- EXTRACTED DATA -
________

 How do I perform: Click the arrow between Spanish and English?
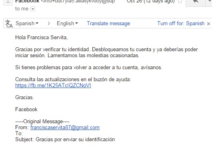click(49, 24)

________

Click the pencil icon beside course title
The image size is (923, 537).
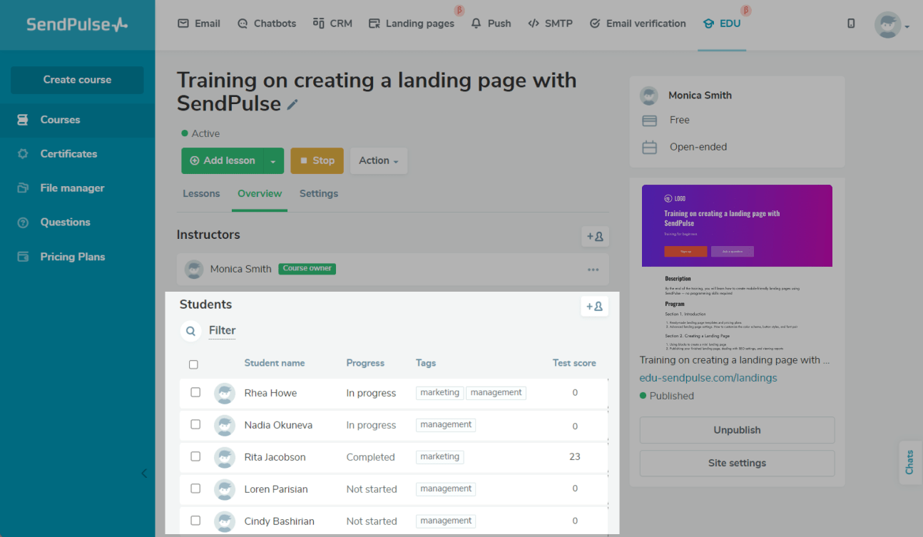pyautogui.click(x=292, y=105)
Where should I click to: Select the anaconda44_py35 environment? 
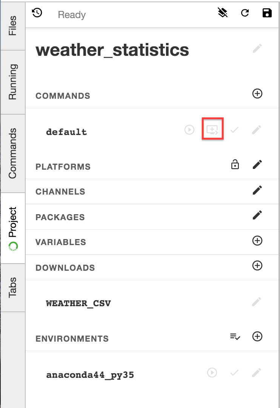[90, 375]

________

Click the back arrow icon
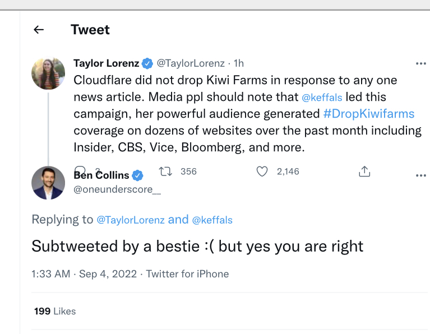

________

- REQUEST -
State how many lines of the records contain the string "arrow", matching case exactly. Give only the number.

- TASK ANSWER -
2